* **DATASET RECORDS**:
· · · ·

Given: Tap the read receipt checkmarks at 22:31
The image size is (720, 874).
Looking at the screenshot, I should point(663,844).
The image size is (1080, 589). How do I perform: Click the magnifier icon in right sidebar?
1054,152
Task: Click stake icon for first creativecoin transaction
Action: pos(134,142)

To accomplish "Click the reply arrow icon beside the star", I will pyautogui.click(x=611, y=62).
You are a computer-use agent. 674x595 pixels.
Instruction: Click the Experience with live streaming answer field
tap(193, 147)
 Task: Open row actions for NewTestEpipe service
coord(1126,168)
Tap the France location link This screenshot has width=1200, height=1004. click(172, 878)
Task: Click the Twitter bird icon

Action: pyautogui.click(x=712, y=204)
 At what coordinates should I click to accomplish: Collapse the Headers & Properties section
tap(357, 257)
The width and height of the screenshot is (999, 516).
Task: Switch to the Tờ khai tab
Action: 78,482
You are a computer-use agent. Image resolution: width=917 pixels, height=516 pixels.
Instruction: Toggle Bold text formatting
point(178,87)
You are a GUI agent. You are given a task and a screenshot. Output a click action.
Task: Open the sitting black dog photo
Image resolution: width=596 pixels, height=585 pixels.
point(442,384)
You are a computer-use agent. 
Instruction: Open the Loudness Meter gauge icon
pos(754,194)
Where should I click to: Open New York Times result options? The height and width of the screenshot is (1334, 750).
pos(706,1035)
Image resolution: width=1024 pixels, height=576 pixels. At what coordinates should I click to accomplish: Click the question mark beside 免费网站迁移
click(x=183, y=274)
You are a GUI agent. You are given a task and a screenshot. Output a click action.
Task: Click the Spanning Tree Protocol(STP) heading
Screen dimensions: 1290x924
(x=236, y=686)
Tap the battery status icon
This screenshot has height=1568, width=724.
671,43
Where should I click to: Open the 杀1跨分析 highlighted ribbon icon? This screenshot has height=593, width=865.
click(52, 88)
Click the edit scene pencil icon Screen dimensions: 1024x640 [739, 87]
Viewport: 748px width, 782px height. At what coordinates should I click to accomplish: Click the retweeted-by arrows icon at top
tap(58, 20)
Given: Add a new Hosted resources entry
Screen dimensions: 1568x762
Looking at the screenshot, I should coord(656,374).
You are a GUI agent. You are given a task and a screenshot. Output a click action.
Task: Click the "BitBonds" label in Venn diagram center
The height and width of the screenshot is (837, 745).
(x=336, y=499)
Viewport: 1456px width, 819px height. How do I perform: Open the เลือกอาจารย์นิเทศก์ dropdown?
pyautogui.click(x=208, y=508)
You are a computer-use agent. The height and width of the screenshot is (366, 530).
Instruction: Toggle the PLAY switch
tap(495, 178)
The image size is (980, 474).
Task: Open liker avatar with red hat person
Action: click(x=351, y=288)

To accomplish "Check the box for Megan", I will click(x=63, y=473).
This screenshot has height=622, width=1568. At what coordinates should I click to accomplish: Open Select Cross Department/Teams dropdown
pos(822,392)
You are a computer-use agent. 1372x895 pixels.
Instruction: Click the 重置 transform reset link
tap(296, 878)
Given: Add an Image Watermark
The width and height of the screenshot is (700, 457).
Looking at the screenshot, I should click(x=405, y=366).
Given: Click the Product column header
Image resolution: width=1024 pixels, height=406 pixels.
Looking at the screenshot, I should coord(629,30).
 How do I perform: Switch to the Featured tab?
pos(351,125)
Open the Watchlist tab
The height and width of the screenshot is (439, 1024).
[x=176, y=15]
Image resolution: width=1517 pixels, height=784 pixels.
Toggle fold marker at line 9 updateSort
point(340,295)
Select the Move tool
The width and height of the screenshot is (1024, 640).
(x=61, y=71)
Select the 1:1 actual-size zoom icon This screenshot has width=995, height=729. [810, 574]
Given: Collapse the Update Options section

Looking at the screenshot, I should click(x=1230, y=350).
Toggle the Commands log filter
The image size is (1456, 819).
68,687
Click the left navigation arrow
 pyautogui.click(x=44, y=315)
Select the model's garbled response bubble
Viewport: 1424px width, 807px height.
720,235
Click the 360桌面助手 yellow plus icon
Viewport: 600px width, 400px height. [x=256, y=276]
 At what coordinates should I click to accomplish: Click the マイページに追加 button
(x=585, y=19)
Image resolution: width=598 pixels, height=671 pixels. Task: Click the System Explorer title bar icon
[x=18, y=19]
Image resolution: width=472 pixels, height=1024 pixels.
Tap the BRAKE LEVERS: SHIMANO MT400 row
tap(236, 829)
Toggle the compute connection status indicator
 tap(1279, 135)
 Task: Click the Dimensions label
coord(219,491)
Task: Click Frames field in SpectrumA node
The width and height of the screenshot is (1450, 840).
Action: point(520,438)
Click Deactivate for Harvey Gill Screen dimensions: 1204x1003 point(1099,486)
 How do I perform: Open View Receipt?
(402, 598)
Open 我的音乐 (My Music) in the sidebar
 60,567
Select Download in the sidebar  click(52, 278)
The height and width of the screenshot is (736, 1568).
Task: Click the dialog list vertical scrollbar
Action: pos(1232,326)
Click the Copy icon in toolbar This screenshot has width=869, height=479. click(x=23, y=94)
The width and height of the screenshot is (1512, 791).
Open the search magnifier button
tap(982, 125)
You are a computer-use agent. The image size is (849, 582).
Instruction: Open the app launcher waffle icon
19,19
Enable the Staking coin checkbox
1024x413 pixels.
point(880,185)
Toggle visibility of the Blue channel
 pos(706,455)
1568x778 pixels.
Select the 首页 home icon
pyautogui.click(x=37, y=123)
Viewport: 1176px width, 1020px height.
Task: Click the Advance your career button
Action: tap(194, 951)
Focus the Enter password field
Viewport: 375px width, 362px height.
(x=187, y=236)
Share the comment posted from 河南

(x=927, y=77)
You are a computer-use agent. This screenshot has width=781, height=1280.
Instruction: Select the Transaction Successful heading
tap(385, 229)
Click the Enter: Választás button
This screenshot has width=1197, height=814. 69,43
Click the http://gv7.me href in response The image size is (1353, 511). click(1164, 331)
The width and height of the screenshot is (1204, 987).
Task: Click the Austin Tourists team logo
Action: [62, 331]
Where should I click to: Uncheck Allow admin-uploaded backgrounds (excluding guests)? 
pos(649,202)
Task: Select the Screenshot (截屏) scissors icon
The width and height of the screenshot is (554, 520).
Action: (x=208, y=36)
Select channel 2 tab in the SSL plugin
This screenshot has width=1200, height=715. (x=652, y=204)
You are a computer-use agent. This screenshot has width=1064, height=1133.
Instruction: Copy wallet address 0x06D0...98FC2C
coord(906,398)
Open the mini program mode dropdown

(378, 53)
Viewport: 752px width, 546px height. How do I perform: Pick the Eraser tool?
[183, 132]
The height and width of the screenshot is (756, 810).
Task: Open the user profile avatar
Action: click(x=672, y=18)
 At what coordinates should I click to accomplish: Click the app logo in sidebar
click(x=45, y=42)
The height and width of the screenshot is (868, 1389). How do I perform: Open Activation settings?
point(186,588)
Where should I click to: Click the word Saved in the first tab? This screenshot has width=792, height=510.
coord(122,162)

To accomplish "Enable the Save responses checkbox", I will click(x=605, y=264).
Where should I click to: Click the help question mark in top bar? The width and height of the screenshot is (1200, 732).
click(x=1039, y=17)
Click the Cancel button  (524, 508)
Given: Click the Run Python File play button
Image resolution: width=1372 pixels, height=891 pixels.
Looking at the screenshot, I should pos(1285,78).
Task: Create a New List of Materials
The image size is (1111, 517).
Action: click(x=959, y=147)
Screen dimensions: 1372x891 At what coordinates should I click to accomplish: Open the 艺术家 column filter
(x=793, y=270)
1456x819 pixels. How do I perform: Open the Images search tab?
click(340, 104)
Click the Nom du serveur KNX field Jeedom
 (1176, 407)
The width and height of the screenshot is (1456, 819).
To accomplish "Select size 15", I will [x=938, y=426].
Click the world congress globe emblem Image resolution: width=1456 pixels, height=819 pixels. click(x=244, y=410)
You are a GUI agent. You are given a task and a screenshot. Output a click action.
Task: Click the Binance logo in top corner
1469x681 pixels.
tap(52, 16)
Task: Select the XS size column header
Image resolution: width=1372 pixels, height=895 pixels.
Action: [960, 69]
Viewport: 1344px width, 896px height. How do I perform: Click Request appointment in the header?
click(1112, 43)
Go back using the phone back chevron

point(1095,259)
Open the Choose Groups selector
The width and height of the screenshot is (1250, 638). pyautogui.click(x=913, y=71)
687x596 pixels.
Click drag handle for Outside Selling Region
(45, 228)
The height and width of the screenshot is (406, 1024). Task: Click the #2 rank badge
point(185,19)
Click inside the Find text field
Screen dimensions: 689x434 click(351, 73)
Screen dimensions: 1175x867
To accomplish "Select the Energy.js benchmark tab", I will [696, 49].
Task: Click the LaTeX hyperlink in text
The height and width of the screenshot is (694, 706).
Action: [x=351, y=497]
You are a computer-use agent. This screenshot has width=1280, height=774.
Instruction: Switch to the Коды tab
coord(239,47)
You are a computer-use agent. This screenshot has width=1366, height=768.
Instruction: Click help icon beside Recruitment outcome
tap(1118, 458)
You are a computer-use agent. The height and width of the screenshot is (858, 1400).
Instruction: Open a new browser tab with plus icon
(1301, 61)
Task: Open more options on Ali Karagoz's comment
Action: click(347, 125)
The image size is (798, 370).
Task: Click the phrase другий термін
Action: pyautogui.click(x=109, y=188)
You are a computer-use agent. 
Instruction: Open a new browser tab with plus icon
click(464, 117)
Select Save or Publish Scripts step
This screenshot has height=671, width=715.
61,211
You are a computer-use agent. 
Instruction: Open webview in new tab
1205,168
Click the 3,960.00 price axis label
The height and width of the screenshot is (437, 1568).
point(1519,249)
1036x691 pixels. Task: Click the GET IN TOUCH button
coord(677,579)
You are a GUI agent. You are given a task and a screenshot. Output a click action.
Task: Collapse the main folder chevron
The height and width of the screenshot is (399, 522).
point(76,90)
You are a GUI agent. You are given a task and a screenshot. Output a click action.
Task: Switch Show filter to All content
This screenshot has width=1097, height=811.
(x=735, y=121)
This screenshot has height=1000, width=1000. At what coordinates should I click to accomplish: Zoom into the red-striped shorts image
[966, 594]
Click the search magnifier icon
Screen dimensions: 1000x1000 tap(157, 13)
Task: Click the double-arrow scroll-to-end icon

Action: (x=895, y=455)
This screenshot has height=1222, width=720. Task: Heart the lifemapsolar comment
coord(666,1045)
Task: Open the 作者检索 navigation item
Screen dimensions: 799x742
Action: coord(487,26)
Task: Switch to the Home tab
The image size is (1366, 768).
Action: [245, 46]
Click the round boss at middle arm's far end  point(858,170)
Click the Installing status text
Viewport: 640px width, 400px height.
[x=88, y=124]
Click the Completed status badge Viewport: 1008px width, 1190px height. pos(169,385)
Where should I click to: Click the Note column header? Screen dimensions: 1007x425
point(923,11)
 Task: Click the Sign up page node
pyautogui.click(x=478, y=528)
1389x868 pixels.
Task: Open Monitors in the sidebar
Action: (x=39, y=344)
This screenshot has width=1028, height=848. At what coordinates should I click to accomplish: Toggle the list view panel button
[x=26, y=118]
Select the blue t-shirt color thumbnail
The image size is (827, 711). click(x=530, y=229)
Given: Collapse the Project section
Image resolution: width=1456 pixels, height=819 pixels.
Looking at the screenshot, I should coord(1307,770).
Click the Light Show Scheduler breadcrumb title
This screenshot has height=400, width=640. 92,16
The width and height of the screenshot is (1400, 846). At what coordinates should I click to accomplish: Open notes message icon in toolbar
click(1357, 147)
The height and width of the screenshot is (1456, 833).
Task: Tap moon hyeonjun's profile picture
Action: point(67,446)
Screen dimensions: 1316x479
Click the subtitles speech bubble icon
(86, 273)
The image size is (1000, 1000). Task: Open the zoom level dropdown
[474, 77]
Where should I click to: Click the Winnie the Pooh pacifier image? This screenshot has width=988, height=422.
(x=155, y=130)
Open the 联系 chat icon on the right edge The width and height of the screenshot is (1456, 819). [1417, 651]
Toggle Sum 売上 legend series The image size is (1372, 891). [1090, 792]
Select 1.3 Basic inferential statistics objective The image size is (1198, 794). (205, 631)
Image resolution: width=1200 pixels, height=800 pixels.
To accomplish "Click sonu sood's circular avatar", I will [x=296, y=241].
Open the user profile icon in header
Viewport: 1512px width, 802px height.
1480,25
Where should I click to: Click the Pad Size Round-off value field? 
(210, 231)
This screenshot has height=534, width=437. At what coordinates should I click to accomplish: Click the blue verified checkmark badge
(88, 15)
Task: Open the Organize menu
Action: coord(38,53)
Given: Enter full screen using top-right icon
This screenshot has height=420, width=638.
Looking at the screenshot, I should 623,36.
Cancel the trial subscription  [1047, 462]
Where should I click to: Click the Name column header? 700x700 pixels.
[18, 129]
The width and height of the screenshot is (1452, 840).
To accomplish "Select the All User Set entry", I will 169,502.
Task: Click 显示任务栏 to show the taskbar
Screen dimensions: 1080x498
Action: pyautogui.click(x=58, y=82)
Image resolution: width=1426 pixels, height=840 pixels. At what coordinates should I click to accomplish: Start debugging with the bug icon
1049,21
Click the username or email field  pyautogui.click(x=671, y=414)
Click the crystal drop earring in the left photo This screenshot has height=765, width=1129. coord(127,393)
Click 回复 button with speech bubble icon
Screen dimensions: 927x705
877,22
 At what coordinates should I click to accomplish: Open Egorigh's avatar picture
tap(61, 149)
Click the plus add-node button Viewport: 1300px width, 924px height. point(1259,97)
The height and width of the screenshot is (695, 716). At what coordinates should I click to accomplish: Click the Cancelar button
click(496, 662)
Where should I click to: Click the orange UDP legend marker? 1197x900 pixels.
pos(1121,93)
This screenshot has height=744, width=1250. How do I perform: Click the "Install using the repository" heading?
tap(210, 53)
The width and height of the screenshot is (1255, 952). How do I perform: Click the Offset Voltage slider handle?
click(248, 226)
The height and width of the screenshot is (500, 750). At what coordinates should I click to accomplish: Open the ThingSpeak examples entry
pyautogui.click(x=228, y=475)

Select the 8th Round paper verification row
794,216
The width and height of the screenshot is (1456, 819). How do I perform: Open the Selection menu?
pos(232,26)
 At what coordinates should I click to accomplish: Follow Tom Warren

· · · ·

* **DESCRIPTION OF THE TASK**:
Reproduce verbatim the stretch of the records that opens with the line containing "The height and width of the screenshot is (406, 1024)." and closes with the line containing "Action: [x=351, y=497]", including both of those lines.

* **FINISHED TASK**:
The height and width of the screenshot is (406, 1024). Task: Click the #2 rank badge
point(185,19)
Click inside the Find text field
Screen dimensions: 689x434 click(351, 73)
Screen dimensions: 1175x867
To accomplish "Select the Energy.js benchmark tab", I will [696, 49].
Task: Click the LaTeX hyperlink in text
The height and width of the screenshot is (694, 706).
Action: [x=351, y=497]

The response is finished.